MATERIAL FOR THIS EXERCISE section start
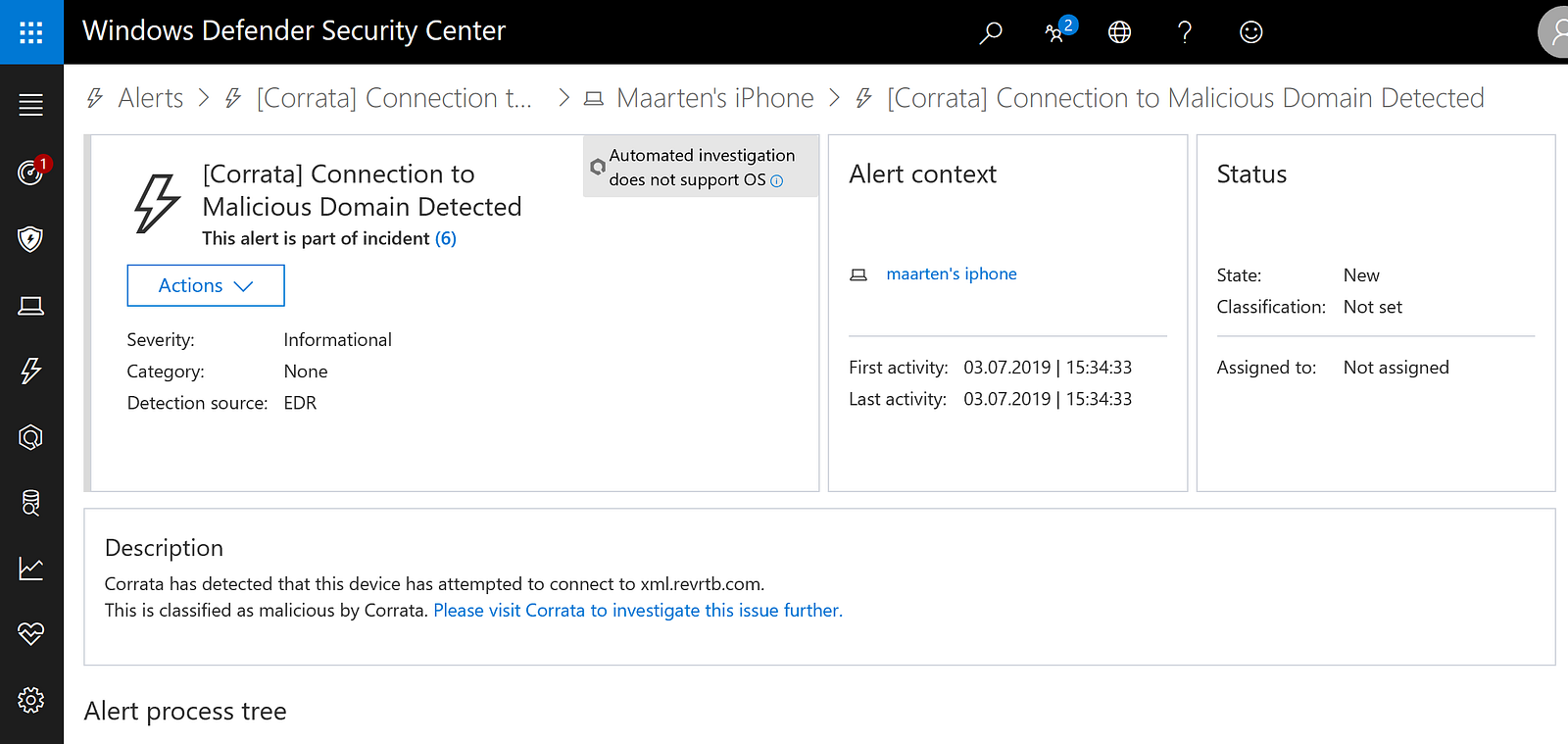Expand the Actions dropdown

[206, 285]
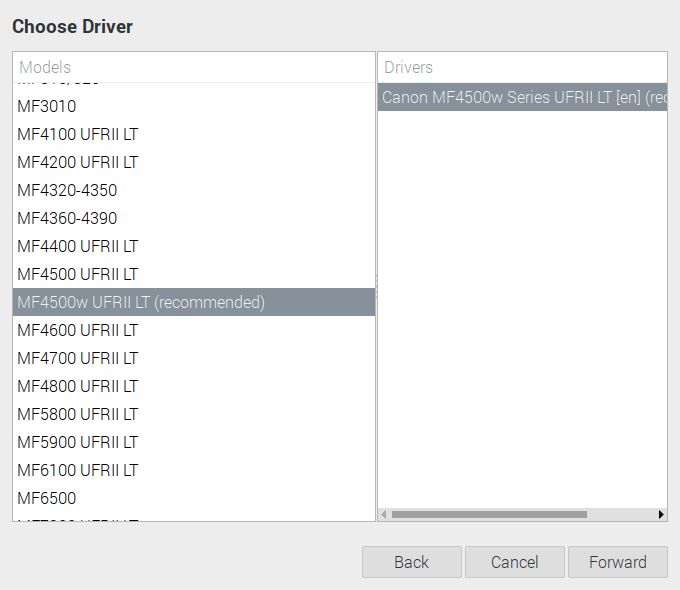
Task: Click the Back button
Action: [411, 562]
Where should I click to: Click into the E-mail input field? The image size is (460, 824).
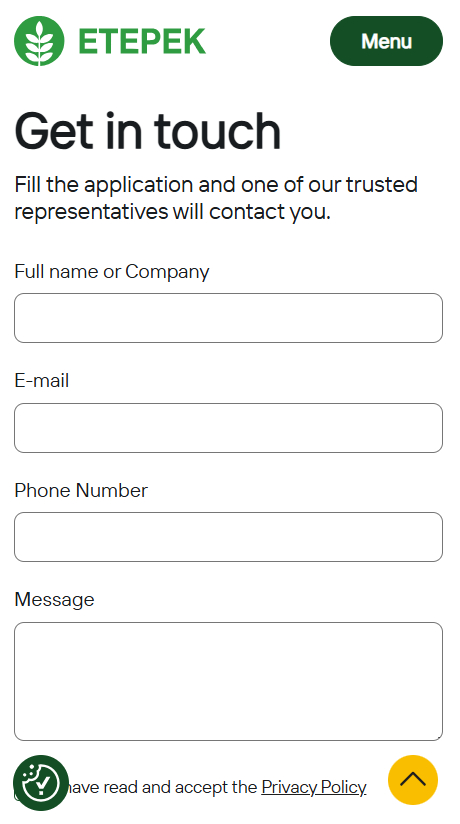(x=228, y=428)
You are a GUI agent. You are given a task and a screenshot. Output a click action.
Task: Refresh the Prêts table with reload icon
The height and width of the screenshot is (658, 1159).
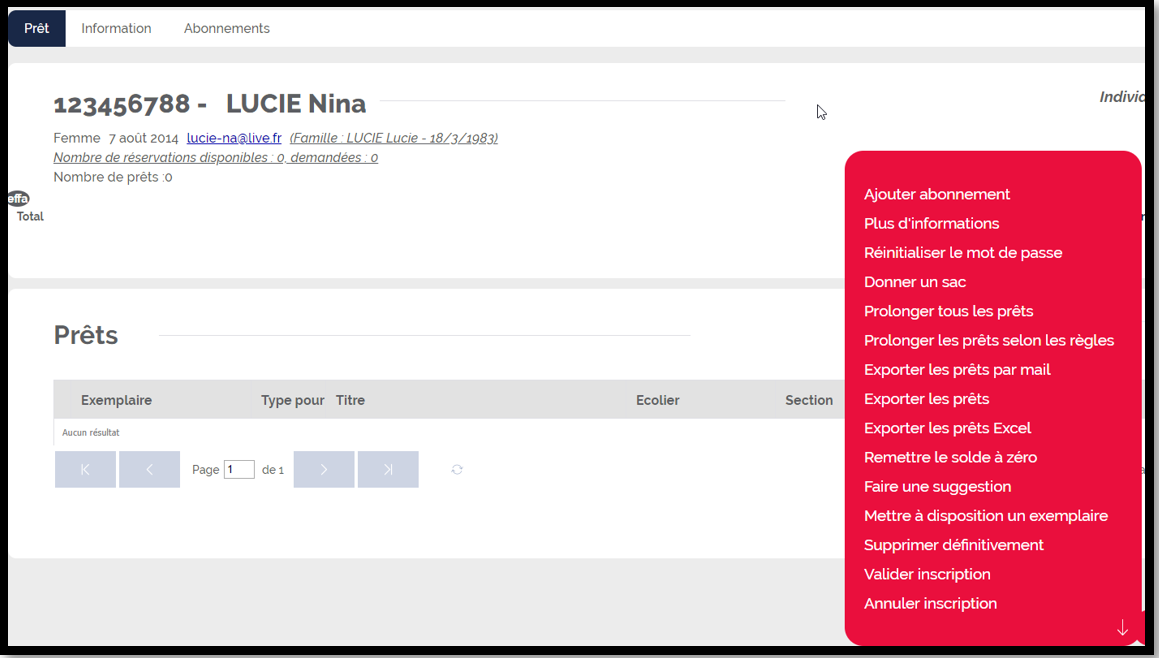tap(457, 470)
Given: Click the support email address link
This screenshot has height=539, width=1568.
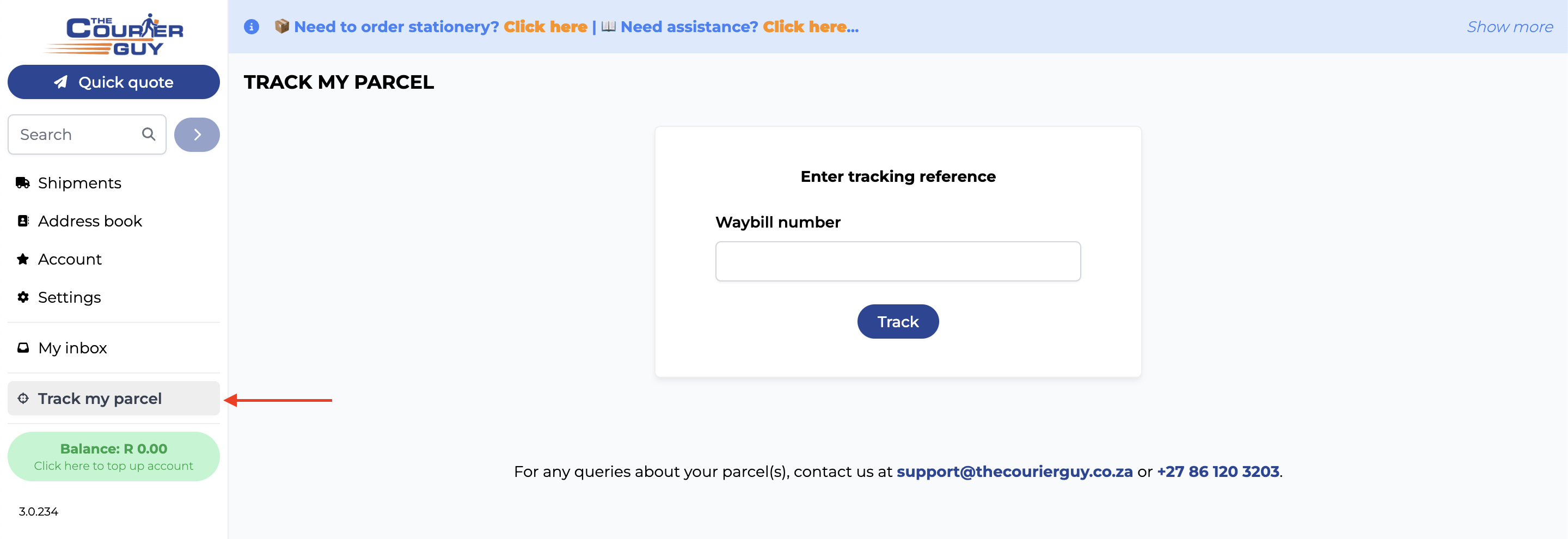Looking at the screenshot, I should coord(1015,471).
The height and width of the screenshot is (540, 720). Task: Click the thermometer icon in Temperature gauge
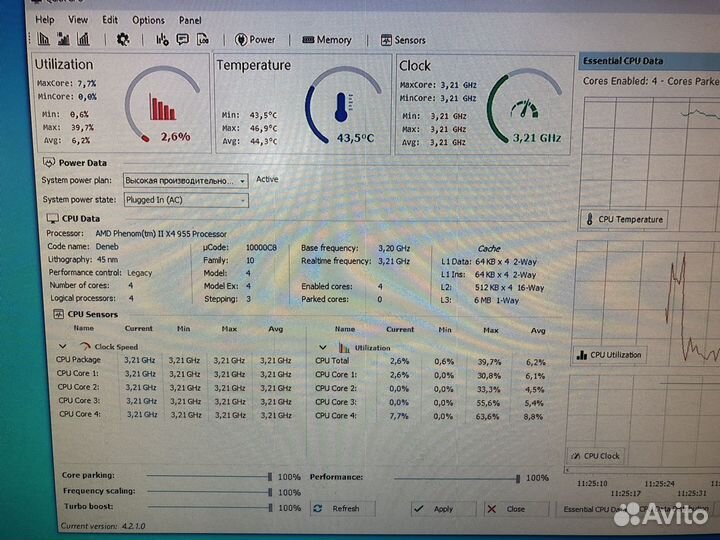point(341,106)
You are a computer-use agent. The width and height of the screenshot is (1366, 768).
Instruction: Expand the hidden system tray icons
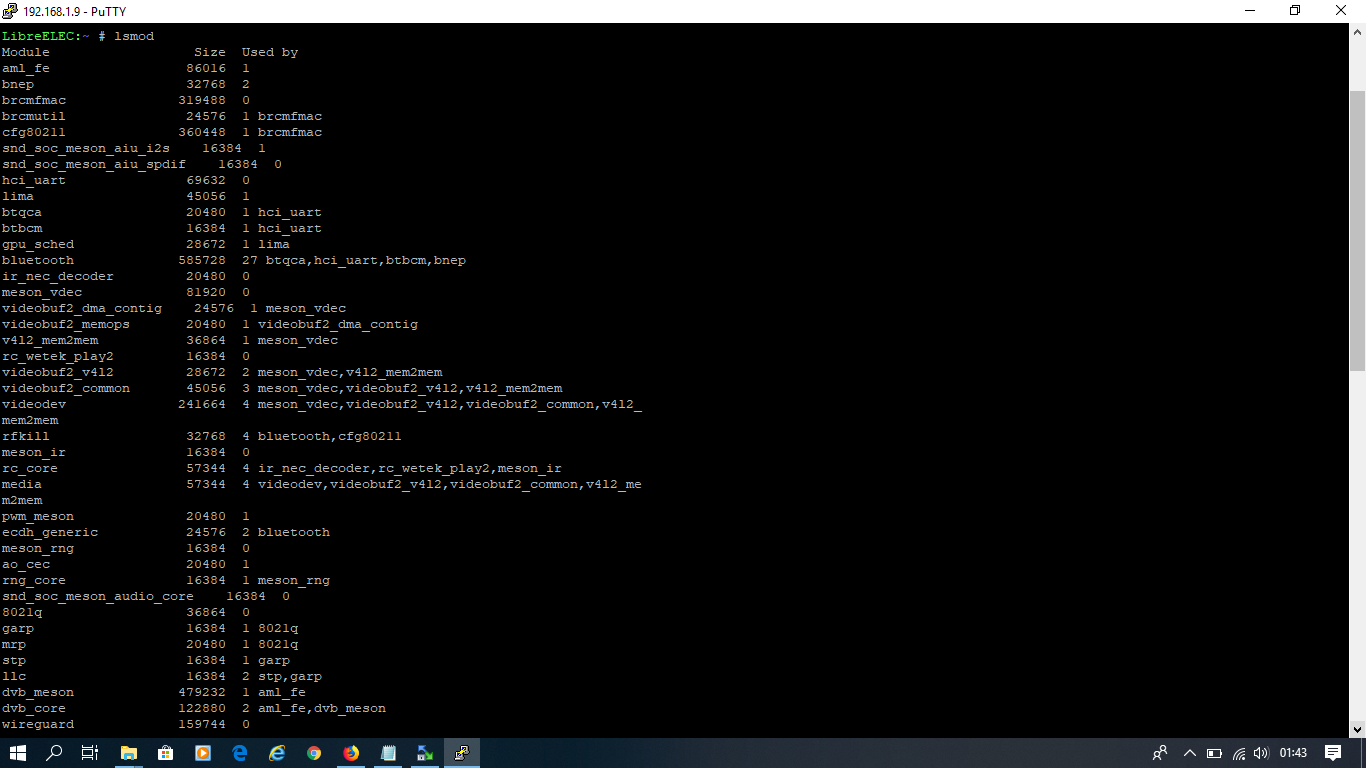(1190, 753)
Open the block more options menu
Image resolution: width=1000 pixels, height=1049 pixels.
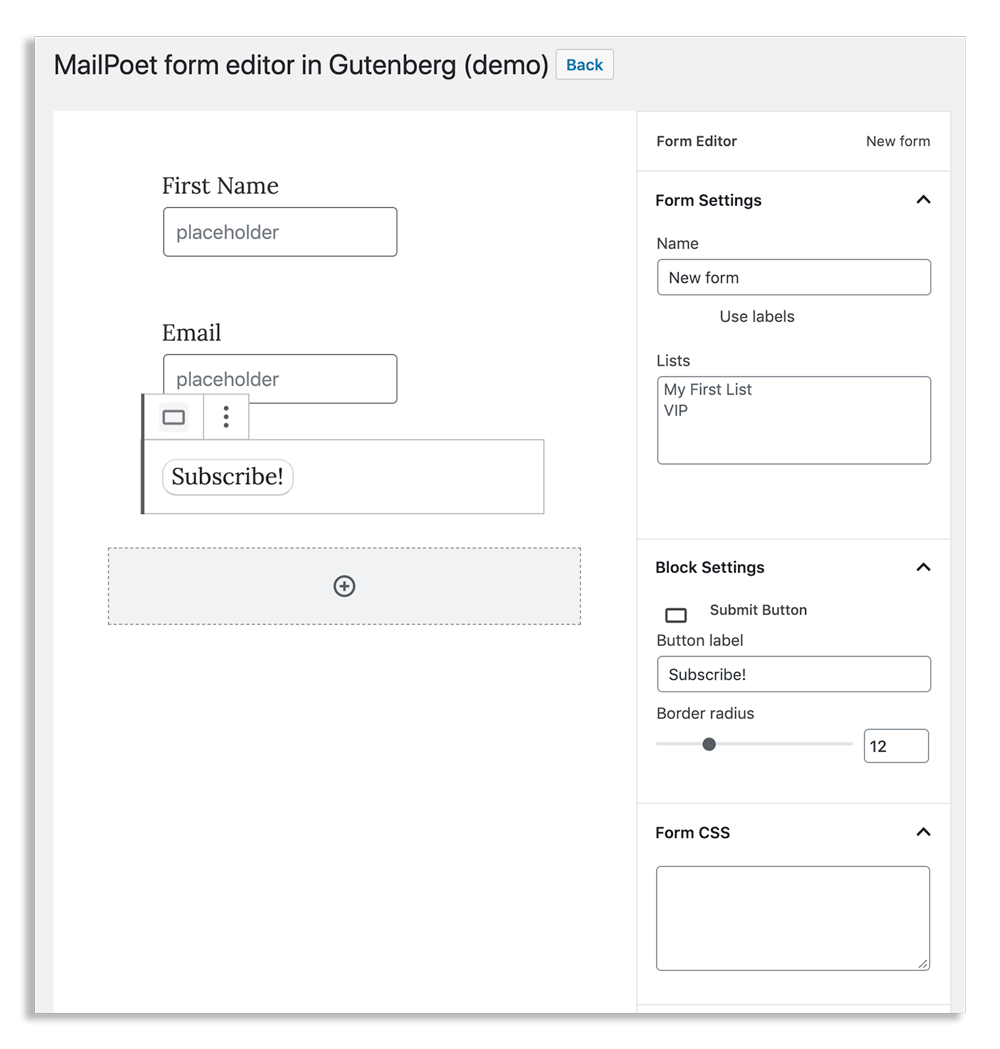coord(226,417)
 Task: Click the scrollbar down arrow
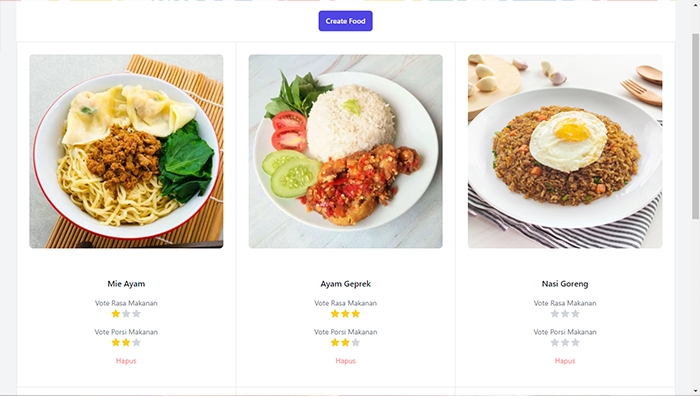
MATERIAL FOR THIS EXERCISE section end
**EXERCISE DESCRIPTION:** In the records above, find the line containing "Given: Click the support email address link" and restate it and every line after it word for word, all pictures excluded.

**YOUR RESPONSE:**
Given: Click the support email address link
This screenshot has height=539, width=1568.
Looking at the screenshot, I should coord(1015,471).
The height and width of the screenshot is (540, 720). Task: Click the thermometer icon in Temperature gauge
point(341,106)
You are a computer-use agent. The width and height of the screenshot is (1366, 768).
Instruction: Expand the hidden system tray icons
(1190, 753)
Open the block more options menu
Image resolution: width=1000 pixels, height=1049 pixels.
coord(226,417)
 Task: Click the scrollbar down arrow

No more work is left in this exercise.